The examples I provided above for the queue are not concurrency safe, but this would be something, that can be easily added using a mutex.

[sapuri]

@breml Here’s a minimal example that demonstrates my use case:

1. We have MockClock struct with NowFunc field.
2. A WorkflowManager runs workflows which contains a async activity that call clock.Now() in separate goroutines.
3. The test function Prepare() toggles the clock’s NowFunc from one value to another while those background workflows may still be active.

This is conceptually similar to scenarios where a workflow engine like Temporal or custom orchestration logic runs asynchronously, calling a shared mock clock.
Here is the stripped-down code:

// mock_clock.go
package example

import "time"

type MockClock struct {
	NowFunc func() time.Time
}

func (c *MockClock) Now() time.Time {
	return c.NowFunc()
}

// container.go
package example

type Container struct {
	Clock *MockClock
	WorkflowManager *WorkflowManager
}

// interactor.go
package example

import (
	"context"
	"time"
)

// Interactor represents business logic that will trigger workflows.
type Interactor struct {
	c *Container
}

func NewInteractor(c *Container) *Interactor {
	return &Interactor{c: c}
}

func (i *Interactor) CreateSomething(ctx context.Context) error {
	return i.c.WorkflowManager.RunWorkflowA(ctx, i.c.Clock)
}

func (i *Interactor) CaptureSomething(ctx context.Context) error {
	return i.c.WorkflowManager.RunWorkflowB(ctx, i.c.Clock)
}

// workflow.go
package example

import (
	"context"
	"fmt"
	"time"
)

// WorkflowManager simulates a workflow engine that calls Clock.Now() in separate goroutines.
type WorkflowManager struct{}

func (wm *WorkflowManager) RunWorkflowA(ctx context.Context, clock *FakeClock) error {
	// Contains logic that asynchronously calls clock.Now()
}

func (wm *WorkflowManager) RunWorkflowB(ctx context.Context, clock *FakeClock) error {
	// Contains logic that asynchronously calls clock.Now()
}

// example_test.go
package example_test

import (
	"context"
	"testing"
	"time"

	"example"
)

// Prepare is a test helper function that changes the clock between two steps
// (CreateSomething and CaptureSomething), while background workflows may
// be calling Clock.Now() concurrently.
func Prepare(t *testing.T, createAt, captureAt time.Time) {
	t.Helper()
	ctx := context.Background()

	c := &example.Container{
		Clock:           &example.FakeClock{NowFunc: time.Now},
		WorkflowManager: &example.WorkflowManager{},
	}
	interactor := example.NewInteractor(c)

	// 1) Set clock to createAt
	c.Clock.NowFunc = func() time.Time { return createAt }

	// 2) CreateSomething starts workflow A, which calls c.Clock.Now() asynchronously
	if err := interactor.CreateSomething(ctx); err != nil {
		t.Fatal(err)
	}

	// 3) Switch the clock to captureAt while workflow A is still running in the background
	c.Clock.NowFunc = func() time.Time { return captureAt }

	// 4) CaptureSomething starts workflow B, also calling c.Clock.Now() asynchronously
	if err := interactor.CaptureSomething(ctx); err != nil {
		t.Fatal(err)
	}

	// At this point, if c.Clock.NowFunc was changed while other goroutines
	// were reading it, a data race can happen.
}

It may be difficult to understand the necessity since this is a very simplified example, but when two workflows each execute asynchronous activity functions, the order of mock function calls may not be deterministic.

[breml]

You mention, that workflow A and workflow B are async.
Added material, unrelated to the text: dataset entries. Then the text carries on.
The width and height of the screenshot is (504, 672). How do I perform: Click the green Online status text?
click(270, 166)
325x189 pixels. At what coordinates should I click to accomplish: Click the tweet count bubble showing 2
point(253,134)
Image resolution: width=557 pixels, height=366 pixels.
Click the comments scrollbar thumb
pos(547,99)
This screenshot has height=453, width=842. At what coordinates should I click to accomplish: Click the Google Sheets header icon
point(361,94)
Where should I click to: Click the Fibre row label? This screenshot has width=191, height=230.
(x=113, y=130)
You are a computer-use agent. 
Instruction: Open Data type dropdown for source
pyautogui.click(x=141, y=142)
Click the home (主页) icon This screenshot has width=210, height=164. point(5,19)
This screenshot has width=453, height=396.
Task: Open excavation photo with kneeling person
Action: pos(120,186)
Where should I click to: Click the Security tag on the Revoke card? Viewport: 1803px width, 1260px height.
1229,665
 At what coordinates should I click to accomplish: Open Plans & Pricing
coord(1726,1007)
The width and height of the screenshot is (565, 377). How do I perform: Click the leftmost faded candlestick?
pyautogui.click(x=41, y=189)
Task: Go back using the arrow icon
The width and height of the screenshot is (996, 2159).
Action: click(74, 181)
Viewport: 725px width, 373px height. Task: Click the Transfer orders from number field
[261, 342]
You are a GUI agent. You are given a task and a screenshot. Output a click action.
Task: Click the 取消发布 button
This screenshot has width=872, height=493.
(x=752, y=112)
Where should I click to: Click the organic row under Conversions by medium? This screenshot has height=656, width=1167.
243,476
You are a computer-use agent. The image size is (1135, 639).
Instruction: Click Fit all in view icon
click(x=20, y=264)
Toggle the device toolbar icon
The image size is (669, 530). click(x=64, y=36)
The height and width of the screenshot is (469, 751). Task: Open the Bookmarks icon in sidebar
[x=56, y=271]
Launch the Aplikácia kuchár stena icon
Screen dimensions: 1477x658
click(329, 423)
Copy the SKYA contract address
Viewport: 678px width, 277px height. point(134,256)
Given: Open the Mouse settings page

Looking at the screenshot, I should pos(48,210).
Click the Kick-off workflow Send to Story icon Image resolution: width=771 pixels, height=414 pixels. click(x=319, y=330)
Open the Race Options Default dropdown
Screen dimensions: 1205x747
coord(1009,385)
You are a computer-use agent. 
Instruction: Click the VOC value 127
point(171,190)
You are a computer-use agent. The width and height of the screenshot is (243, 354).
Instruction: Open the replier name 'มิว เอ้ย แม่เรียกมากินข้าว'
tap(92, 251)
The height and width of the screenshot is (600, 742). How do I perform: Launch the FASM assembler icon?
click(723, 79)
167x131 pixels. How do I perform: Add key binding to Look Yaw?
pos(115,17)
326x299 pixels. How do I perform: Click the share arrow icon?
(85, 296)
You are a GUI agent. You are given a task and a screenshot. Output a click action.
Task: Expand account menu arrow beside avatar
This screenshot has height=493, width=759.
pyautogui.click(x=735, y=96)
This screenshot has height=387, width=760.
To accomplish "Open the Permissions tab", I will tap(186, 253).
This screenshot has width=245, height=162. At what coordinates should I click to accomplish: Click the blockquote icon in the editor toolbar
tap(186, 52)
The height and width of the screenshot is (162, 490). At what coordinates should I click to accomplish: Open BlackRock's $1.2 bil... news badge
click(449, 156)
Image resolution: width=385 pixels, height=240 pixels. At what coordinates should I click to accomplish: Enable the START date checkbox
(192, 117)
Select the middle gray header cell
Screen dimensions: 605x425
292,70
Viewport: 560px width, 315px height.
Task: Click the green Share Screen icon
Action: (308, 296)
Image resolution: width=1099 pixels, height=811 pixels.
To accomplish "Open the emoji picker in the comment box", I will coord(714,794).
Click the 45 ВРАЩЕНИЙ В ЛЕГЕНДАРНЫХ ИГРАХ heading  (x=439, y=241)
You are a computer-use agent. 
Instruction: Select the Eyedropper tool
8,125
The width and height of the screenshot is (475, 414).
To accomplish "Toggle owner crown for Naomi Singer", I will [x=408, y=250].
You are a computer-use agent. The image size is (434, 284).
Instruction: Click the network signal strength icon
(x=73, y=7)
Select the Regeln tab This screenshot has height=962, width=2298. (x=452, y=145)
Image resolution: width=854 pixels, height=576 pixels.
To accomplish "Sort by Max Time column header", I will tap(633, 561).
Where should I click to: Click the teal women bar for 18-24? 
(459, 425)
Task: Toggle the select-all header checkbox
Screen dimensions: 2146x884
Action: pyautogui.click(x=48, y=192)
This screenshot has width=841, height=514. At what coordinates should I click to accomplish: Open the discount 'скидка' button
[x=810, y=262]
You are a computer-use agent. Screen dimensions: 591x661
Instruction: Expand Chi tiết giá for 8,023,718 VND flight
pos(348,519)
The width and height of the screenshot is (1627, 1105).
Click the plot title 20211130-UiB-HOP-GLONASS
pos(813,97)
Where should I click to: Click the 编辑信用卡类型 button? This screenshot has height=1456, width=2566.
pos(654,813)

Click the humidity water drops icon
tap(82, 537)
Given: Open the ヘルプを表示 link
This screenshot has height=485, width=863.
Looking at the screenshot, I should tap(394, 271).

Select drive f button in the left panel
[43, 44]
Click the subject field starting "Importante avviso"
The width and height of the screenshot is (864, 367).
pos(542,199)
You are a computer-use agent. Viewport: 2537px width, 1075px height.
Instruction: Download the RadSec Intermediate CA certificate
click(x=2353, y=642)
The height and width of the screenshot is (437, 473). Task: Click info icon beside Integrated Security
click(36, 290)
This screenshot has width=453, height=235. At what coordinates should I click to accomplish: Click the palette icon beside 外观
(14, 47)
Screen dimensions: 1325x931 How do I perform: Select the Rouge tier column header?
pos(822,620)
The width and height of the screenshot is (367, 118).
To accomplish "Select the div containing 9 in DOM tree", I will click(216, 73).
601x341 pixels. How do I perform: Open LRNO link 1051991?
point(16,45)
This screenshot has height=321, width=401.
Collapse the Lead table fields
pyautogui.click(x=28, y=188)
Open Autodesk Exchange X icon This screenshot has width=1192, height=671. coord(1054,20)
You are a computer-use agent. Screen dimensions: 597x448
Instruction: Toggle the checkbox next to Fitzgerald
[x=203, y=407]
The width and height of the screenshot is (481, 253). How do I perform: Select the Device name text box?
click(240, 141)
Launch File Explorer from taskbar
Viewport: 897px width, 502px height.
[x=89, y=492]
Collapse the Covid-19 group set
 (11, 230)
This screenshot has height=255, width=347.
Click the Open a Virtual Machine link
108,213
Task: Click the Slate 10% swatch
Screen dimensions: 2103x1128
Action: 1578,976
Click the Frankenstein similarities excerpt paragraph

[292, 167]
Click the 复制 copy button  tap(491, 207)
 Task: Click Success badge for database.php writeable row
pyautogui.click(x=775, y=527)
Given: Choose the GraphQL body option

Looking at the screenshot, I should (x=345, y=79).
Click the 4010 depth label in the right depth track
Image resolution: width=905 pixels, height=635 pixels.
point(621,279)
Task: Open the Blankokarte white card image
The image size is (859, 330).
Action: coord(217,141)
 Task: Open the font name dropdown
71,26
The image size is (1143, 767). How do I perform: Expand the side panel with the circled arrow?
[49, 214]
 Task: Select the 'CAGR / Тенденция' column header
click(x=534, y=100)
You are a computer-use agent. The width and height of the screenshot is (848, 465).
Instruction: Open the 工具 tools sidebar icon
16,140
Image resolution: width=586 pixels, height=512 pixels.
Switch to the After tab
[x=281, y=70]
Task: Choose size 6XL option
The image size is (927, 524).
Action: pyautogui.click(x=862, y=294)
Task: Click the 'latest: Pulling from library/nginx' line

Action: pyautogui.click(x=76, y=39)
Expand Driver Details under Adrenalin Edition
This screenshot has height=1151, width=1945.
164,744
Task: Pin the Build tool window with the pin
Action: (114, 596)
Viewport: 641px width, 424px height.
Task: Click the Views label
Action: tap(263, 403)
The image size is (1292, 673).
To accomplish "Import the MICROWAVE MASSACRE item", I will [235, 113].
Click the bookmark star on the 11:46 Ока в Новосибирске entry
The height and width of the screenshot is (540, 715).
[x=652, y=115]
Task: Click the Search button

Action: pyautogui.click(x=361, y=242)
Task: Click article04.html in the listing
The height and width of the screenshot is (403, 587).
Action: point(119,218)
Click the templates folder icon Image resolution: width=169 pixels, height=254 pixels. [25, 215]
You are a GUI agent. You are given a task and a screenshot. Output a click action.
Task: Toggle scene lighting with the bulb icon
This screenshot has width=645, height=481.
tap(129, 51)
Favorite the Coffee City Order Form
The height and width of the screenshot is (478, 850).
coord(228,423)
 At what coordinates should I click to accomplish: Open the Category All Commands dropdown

So you have no guarantee, that one happens after the other. You also don't have a guarantee, that workflow A already called Now when you change the function in step 3 of prepare. So again, I wonder what exactly your tests can assert for. Maybe it is enough to just return the same time for each call to Now (since you do not check it anyway) or you could just increment the time for each call by some duration or you could use the queue approach I mentioned above where you add createdAt as the first item and captureAt as the second (you will need to extend the queue example I provided with some mutex) and then hope for the best, that the calls happen in the order you expect (first workflow A then workflow B).

For all of this, no change is needed to moq.